Convert the material below into a JSON array of strings, with one string for each line and no blank lines.

+ + + + + + +

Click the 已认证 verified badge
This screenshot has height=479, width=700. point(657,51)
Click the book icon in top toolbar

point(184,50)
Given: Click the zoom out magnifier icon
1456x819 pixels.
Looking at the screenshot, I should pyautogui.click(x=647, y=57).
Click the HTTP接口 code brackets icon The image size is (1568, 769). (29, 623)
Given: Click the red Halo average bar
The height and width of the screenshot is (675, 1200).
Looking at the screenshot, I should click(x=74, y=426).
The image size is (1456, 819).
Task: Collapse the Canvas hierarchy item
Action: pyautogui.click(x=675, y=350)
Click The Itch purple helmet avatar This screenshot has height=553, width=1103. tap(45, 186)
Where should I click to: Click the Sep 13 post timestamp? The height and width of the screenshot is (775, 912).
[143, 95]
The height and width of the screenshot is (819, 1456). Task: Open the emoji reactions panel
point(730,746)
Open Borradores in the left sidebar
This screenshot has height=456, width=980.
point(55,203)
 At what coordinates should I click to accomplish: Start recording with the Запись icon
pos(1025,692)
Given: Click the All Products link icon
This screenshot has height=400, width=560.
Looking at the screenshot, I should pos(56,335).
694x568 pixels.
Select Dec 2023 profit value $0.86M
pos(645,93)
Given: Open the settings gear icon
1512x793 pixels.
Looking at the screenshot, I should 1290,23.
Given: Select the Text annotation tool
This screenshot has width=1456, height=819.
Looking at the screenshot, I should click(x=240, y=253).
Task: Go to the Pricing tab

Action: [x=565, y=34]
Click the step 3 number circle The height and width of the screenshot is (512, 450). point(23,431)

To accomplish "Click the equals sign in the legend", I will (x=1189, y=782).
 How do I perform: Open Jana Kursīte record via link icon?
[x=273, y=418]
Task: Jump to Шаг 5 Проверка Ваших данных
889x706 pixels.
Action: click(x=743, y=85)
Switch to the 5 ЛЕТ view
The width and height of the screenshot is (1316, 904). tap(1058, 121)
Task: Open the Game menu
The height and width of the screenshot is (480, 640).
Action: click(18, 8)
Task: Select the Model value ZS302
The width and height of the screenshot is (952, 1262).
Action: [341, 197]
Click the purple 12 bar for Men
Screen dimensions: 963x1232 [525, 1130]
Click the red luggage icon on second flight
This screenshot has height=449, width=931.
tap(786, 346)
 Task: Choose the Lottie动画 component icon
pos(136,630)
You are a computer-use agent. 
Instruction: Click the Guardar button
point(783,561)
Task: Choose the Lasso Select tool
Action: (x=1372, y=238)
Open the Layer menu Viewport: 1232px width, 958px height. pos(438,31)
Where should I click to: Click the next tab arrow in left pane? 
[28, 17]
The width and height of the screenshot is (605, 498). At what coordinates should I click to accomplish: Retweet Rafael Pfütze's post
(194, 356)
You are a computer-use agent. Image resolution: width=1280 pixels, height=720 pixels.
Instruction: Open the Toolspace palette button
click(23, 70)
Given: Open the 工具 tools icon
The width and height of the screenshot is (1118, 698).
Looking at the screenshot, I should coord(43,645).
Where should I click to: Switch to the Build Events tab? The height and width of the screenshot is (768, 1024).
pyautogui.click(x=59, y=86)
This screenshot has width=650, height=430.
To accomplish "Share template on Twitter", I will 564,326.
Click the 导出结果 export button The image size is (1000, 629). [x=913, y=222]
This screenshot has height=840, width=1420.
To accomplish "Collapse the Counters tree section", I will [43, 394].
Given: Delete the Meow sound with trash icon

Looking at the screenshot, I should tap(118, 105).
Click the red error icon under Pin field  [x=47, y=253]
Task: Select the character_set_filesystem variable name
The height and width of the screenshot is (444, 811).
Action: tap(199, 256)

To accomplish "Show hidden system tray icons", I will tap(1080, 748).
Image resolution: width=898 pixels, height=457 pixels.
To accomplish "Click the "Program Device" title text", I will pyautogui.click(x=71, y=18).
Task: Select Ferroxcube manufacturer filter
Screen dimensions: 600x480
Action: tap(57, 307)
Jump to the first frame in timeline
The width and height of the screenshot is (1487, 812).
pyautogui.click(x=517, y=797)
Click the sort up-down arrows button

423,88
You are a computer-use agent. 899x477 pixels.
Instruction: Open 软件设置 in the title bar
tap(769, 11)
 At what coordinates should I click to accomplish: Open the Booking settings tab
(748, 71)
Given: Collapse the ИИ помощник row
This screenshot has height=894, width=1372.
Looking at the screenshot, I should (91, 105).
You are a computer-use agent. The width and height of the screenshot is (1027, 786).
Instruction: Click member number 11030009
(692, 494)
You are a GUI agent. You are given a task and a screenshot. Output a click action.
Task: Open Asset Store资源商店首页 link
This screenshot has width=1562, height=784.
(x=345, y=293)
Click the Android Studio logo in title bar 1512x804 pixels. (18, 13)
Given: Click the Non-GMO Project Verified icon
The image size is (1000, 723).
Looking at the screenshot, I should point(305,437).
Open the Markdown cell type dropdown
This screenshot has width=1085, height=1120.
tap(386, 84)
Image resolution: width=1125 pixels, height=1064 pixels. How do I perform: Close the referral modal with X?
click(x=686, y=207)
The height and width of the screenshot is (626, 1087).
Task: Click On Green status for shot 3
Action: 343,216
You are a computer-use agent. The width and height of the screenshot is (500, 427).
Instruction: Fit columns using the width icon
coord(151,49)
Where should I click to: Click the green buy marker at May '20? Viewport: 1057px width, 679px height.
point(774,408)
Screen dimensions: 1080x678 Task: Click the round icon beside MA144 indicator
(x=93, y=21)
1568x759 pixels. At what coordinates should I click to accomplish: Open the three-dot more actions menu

+ + + + + + +

RESULT FOR THIS TASK:
[
  "Click the 已认证 verified badge",
  "This screenshot has height=479, width=700. point(657,51)",
  "Click the book icon in top toolbar",
  "point(184,50)",
  "Given: Click the zoom out magnifier icon",
  "1456x819 pixels.",
  "Looking at the screenshot, I should pyautogui.click(x=647, y=57).",
  "Click the HTTP接口 code brackets icon The image size is (1568, 769). (29, 623)",
  "Given: Click the red Halo average bar",
  "The height and width of the screenshot is (675, 1200).",
  "Looking at the screenshot, I should click(x=74, y=426).",
  "The image size is (1456, 819).",
  "Task: Collapse the Canvas hierarchy item",
  "Action: pyautogui.click(x=675, y=350)",
  "Click The Itch purple helmet avatar This screenshot has height=553, width=1103. tap(45, 186)",
  "Where should I click to: Click the Sep 13 post timestamp? The height and width of the screenshot is (775, 912).",
  "[143, 95]",
  "The height and width of the screenshot is (819, 1456). Task: Open the emoji reactions panel",
  "point(730,746)",
  "Open Borradores in the left sidebar",
  "This screenshot has height=456, width=980.",
  "point(55,203)",
  " At what coordinates should I click to accomplish: Start recording with the Запись icon",
  "pos(1025,692)",
  "Given: Click the All Products link icon",
  "This screenshot has height=400, width=560.",
  "Looking at the screenshot, I should pos(56,335).",
  "694x568 pixels.",
  "Select Dec 2023 profit value $0.86M",
  "pos(645,93)",
  "Given: Open the settings gear icon",
  "1512x793 pixels.",
  "Looking at the screenshot, I should 1290,23.",
  "Given: Select the Text annotation tool",
  "This screenshot has width=1456, height=819.",
  "Looking at the screenshot, I should click(x=240, y=253).",
  "Task: Go to the Pricing tab",
  "Action: [x=565, y=34]",
  "Click the step 3 number circle The height and width of the screenshot is (512, 450). point(23,431)",
  "To accomplish \"Click the equals sign in the legend\", I will (x=1189, y=782).",
  " How do I perform: Open Jana Kursīte record via link icon?",
  "[x=273, y=418]",
  "Task: Jump to Шаг 5 Проверка Ваших данных",
  "889x706 pixels.",
  "Action: click(x=743, y=85)",
  "Switch to the 5 ЛЕТ view",
  "The width and height of the screenshot is (1316, 904). tap(1058, 121)",
  "Task: Open the Game menu",
  "The height and width of the screenshot is (480, 640).",
  "Action: click(18, 8)",
  "Task: Select the Model value ZS302",
  "The width and height of the screenshot is (952, 1262).",
  "Action: [341, 197]",
  "Click the purple 12 bar for Men",
  "Screen dimensions: 963x1232 [525, 1130]",
  "Click the red luggage icon on second flight",
  "This screenshot has height=449, width=931.",
  "tap(786, 346)",
  " Task: Choose the Lottie动画 component icon",
  "pos(136,630)",
  "You are a computer-use agent. ",
  "Instruction: Click the Guardar button",
  "point(783,561)",
  "Task: Choose the Lasso Select tool",
  "Action: (x=1372, y=238)",
  "Open the Layer menu Viewport: 1232px width, 958px height. pos(438,31)",
  "Where should I click to: Click the next tab arrow in left pane? ",
  "[28, 17]",
  "The width and height of the screenshot is (605, 498). At what coordinates should I click to accomplish: Retweet Rafael Pfütze's post",
  "(194, 356)",
  "You are a computer-use agent. Image resolution: width=1280 pixels, height=720 pixels.",
  "Instruction: Open the Toolspace palette button",
  "click(23, 70)",
  "Given: Open the 工具 tools icon",
  "The width and height of the screenshot is (1118, 698).",
  "Looking at the screenshot, I should coord(43,645).",
  "Where should I click to: Switch to the Build Events tab? The height and width of the screenshot is (768, 1024).",
  "pyautogui.click(x=59, y=86)",
  "This screenshot has width=650, height=430.",
  "To accomplish \"Share template on Twitter\", I will 564,326.",
  "Click the 导出结果 export button The image size is (1000, 629). [x=913, y=222]",
  "This screenshot has height=840, width=1420.",
  "To accomplish \"Collapse the Counters tree section\", I will [43, 394].",
  "Given: Delete the Meow sound with trash icon",
  "Looking at the screenshot, I should tap(118, 105).",
  "Click the red error icon under Pin field  [x=47, y=253]",
  "Task: Select the character_set_filesystem variable name",
  "The height and width of the screenshot is (444, 811).",
  "Action: tap(199, 256)",
  "To accomplish \"Show hidden system tray icons\", I will tap(1080, 748).",
  "Image resolution: width=898 pixels, height=457 pixels.",
  "To accomplish \"Click the \"Program Device\" title text\", I will pyautogui.click(x=71, y=18).",
  "Task: Select Ferroxcube manufacturer filter",
  "Screen dimensions: 600x480",
  "Action: tap(57, 307)",
  "Jump to the first frame in timeline",
  "The width and height of the screenshot is (1487, 812).",
  "pyautogui.click(x=517, y=797)",
  "Click the sort up-down arrows button",
  "423,88",
  "You are a computer-use agent. 899x477 pixels.",
  "Instruction: Open 软件设置 in the title bar",
  "tap(769, 11)",
  " At what coordinates should I click to accomplish: Open the Booking settings tab",
  "(748, 71)",
  "Given: Collapse the ИИ помощник row",
  "This screenshot has height=894, width=1372.",
  "Looking at the screenshot, I should (91, 105).",
  "You are a computer-use agent. The width and height of the screenshot is (1027, 786).",
  "Instruction: Click member number 11030009",
  "(692, 494)",
  "You are a GUI agent. You are given a task and a screenshot. Output a click action.",
  "Task: Open Asset Store资源商店首页 link",
  "This screenshot has width=1562, height=784.",
  "(x=345, y=293)",
  "Click the Android Studio logo in title bar 1512x804 pixels. (18, 13)",
  "Given: Click the Non-GMO Project Verified icon",
  "The image size is (1000, 723).",
  "Looking at the screenshot, I should point(305,437).",
  "Open the Markdown cell type dropdown",
  "This screenshot has width=1085, height=1120.",
  "tap(386, 84)",
  "Image resolution: width=1125 pixels, height=1064 pixels. How do I perform: Close the referral modal with X?",
  "click(x=686, y=207)",
  "The height and width of the screenshot is (626, 1087).",
  "Task: Click On Green status for shot 3",
  "Action: 343,216",
  "You are a computer-use agent. The width and height of the screenshot is (500, 427).",
  "Instruction: Fit columns using the width icon",
  "coord(151,49)",
  "Where should I click to: Click the green buy marker at May '20? Viewport: 1057px width, 679px height.",
  "point(774,408)",
  "Screen dimensions: 1080x678 Task: Click the round icon beside MA144 indicator",
  "(x=93, y=21)",
  "1568x759 pixels. At what coordinates should I click to accomplish: Open the three-dot more actions menu"
]